Im Haus gegenüber tritt ein Alter auf den Balkon und beugt sich über die üppigen Geranien, um der Blaskapelle zusehen zu können, die Blumen wuchern so dicht, dass er keinen Platz zum Abstützen der Hände findet. Er verschränkt die Arme hinter dem Rücken und hält andächtig lauschend das Gleichgewicht. “Was in Gamlitz alles wächst, kann man auf den schönen Wagen bewundern”, sagt eine Sprecherin in ein Mikrofon, die das Weinfest moderiert. Sie ist stark in den Hüften, trägt Hosen und muss sich alle paar Minuten von ihrem Podest herab beugen, um ein Glaserl “Sturm” entgegen zu nehmen und einen Scherz zu kontern. Der Scherz ist einen wichtige Institution im österreichischen Universum und ist mit der Gaudi verwandt. HC Strache, der blauäugige Publikumsliebling der Volksfeste und Tanzvergnügen beherrscht die Klaviatur des Scherzes perfekt. “Drei Bier”, sagt er, wenn er die Hand zum Führergruß reckt. Er wolle drei Bier bestellen, sonst nichts. - “Und was werden Sie tun, Herr Strache, wenn Sie die Wahl gewinnen?” fragte ein Rundfunkmoderator. “I bestell drei Bier”, entgegnete er. Dann lachte er aus vollem Hals und auch der Moderator musste grinsen. Als “schiach” gelte es, über so eine Flapserei eine Grundsatzdiskussion führen zu wollen, sagt unsere Gastgeberin. Eben als typisch deutsch. Einen Scherz müsse man mit Humor nehmen nehmen können. Der Scherz spült Bosheiten rund wie Kiesel. Oder wie die Kürbisse, die auf den Wagen leuchten.

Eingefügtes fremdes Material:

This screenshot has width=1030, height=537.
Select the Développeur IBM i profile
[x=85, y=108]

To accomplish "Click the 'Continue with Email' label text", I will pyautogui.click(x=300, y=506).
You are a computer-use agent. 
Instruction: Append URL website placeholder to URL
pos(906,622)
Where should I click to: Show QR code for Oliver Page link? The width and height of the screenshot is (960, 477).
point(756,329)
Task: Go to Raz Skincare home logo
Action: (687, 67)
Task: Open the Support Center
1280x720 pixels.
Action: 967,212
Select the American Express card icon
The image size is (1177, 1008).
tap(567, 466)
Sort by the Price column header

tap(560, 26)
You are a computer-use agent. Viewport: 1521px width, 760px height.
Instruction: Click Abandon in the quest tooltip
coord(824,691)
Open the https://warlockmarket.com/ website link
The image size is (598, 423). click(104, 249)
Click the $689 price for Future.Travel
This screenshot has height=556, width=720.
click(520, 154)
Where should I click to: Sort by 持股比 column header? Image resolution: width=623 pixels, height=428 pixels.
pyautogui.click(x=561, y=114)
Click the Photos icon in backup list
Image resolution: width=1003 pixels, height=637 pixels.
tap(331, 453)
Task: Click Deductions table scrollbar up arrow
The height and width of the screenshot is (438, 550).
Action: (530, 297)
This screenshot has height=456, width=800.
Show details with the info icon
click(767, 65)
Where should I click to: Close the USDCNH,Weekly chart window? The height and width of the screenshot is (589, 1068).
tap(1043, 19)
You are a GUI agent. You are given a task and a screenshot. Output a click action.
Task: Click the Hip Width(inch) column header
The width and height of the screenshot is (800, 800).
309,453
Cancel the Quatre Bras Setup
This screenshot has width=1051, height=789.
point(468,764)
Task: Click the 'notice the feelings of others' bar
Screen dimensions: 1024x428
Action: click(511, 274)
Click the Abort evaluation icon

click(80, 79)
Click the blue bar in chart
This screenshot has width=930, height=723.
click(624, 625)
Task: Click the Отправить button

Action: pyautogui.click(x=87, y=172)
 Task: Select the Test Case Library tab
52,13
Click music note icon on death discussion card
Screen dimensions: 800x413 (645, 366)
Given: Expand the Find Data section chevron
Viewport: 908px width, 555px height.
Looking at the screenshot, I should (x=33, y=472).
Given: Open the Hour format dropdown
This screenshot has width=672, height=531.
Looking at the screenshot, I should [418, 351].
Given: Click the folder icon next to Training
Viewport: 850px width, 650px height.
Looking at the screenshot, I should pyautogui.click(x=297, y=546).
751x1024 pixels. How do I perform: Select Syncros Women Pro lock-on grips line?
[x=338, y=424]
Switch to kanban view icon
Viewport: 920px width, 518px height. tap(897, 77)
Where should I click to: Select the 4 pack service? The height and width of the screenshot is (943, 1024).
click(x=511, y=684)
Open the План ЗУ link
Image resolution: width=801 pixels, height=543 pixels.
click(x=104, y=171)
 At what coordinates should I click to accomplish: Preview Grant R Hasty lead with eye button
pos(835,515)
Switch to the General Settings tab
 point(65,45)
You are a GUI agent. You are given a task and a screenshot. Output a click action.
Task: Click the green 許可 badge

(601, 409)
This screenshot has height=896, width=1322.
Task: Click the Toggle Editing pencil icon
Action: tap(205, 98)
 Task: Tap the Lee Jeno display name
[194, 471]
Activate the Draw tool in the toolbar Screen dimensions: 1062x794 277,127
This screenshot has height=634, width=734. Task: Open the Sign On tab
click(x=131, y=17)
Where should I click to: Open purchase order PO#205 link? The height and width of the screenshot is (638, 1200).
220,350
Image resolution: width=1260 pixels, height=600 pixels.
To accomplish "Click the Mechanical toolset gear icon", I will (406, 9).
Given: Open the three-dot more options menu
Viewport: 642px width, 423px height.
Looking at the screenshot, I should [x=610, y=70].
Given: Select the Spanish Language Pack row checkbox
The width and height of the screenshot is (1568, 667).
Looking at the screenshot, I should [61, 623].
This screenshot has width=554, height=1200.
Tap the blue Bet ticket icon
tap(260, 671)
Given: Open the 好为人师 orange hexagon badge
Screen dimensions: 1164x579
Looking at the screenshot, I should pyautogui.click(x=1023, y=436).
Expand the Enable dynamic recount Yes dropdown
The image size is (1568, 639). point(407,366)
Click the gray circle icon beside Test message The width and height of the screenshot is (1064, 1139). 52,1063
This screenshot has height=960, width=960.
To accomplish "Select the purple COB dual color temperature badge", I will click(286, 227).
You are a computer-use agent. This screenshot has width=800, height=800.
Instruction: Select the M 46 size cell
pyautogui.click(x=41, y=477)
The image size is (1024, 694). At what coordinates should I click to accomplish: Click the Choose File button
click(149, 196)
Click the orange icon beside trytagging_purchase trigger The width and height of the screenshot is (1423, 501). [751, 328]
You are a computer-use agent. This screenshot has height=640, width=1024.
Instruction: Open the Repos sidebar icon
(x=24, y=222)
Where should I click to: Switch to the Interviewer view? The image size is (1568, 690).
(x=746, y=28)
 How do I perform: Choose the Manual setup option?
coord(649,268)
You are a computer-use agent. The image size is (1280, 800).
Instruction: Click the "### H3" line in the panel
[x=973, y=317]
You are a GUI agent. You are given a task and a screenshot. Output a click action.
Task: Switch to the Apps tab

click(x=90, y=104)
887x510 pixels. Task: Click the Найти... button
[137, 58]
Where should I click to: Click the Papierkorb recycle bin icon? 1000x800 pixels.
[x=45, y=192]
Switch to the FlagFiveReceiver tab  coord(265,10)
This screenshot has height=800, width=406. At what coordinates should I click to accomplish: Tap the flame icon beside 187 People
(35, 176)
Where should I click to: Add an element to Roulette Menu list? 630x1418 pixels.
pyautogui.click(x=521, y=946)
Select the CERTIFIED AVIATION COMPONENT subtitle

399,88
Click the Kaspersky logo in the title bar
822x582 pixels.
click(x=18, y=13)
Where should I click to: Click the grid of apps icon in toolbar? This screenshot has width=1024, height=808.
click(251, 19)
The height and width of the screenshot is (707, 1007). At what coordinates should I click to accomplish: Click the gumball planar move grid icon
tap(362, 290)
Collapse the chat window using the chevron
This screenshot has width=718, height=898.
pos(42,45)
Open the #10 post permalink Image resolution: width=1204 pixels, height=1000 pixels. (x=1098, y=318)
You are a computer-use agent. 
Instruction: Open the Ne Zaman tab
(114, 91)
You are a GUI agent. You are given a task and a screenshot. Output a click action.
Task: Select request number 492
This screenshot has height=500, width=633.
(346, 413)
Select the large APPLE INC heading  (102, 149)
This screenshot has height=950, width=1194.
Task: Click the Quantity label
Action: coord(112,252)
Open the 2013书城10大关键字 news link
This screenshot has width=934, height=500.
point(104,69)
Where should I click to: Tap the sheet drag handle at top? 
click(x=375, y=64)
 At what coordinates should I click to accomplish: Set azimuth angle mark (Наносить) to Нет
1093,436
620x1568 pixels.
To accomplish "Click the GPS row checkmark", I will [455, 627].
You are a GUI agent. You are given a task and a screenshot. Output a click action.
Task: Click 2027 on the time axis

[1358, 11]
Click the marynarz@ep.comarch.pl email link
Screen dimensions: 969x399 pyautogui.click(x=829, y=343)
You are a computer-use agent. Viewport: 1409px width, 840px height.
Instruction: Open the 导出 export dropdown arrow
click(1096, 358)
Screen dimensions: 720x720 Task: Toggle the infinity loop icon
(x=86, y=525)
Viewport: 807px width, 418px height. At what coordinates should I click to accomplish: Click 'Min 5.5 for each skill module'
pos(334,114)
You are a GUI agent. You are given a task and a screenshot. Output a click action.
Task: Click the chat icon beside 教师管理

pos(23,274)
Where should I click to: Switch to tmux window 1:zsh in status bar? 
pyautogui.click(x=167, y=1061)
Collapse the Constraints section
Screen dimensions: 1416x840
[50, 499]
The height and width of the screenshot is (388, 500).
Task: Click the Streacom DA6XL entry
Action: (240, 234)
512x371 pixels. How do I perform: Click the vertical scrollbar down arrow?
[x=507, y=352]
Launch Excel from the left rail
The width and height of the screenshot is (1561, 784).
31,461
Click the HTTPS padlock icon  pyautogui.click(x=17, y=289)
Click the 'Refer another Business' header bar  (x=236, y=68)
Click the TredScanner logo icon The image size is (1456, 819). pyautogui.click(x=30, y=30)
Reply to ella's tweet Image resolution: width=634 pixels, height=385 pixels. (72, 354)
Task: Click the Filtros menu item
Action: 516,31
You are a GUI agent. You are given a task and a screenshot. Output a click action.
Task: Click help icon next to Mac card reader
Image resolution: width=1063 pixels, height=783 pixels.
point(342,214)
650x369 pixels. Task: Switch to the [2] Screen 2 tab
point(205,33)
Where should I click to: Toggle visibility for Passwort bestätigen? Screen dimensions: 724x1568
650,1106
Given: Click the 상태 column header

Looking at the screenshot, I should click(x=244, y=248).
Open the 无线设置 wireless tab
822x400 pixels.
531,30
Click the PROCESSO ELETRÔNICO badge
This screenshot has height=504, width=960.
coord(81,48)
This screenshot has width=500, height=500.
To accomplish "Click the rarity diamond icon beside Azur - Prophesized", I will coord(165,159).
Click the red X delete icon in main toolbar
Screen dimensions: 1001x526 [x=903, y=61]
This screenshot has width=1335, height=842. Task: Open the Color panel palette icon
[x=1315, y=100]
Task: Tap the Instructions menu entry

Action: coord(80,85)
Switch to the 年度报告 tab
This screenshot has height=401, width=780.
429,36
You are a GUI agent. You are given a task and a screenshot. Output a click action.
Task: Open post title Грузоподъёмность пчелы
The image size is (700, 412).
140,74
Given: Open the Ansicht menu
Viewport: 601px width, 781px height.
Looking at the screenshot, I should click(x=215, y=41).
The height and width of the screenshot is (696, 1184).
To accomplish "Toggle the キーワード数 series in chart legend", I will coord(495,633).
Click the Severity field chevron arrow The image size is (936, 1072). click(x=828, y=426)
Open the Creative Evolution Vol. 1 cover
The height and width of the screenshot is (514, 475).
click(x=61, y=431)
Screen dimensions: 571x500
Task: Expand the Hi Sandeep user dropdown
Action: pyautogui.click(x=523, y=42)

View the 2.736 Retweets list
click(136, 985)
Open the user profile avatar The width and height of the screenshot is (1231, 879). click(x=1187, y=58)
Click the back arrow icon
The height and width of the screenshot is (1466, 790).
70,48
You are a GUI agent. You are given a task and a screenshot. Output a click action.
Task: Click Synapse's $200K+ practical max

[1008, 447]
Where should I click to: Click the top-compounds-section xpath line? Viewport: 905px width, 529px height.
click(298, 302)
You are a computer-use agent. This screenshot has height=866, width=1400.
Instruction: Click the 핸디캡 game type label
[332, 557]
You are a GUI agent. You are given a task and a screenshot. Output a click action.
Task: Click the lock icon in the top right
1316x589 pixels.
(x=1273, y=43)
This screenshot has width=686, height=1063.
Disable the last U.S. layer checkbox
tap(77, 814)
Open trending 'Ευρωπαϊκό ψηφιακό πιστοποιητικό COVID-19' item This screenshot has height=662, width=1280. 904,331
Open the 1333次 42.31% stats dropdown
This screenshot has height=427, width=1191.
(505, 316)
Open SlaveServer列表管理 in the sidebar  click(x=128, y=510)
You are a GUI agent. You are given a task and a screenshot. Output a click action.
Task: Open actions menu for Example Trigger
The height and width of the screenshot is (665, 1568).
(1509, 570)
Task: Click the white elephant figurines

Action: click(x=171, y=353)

“Ein Applaus”, ruft die Sprecherin mit den starken Hüften, “ein Applaus für die Gamlitzer Frauenbewegung auf dem Wagen Nummer acht.” Die Gamlitzer Frauenbewegung fährt auf, unter dem Banner “Nie wieder zu wenig Apfelstrudel” tummeln sich acht gutgelaunte Frauen in grünen Poloshirts, Teigballen walkend und knetend. Die Gäste applaudieren. Und lachen. “Lieb”, sagt eine Frau am “Sturm”-Ausschank zu ihrer Kundin. Die Kundin nickt.
Auf der Fahrt zurück nach Graz klingt die Blasmusik noch in den Ohren, im Radio geht es auf mehreren Sendern um Essen und Wein, und das Land sieht im Abendlicht fast unwirklich aus. Lieblich, das Wort trifft es besser als “Österreichs Toskana”. Lieblich sind die Linien, die die Hügel zeichnen, das Grün der Bergmatten und das flammende Rot der Reben, das zugleich sanft wirkt wie durch einen Schleier gesehen. Der Dunst hat sich schon wieder über die Höhen gelegt. Er besteht aus Staub der im Tal entsteht und nicht abziehen kann, weil es an Wind fehlt, der ihn hinaustragen könnte.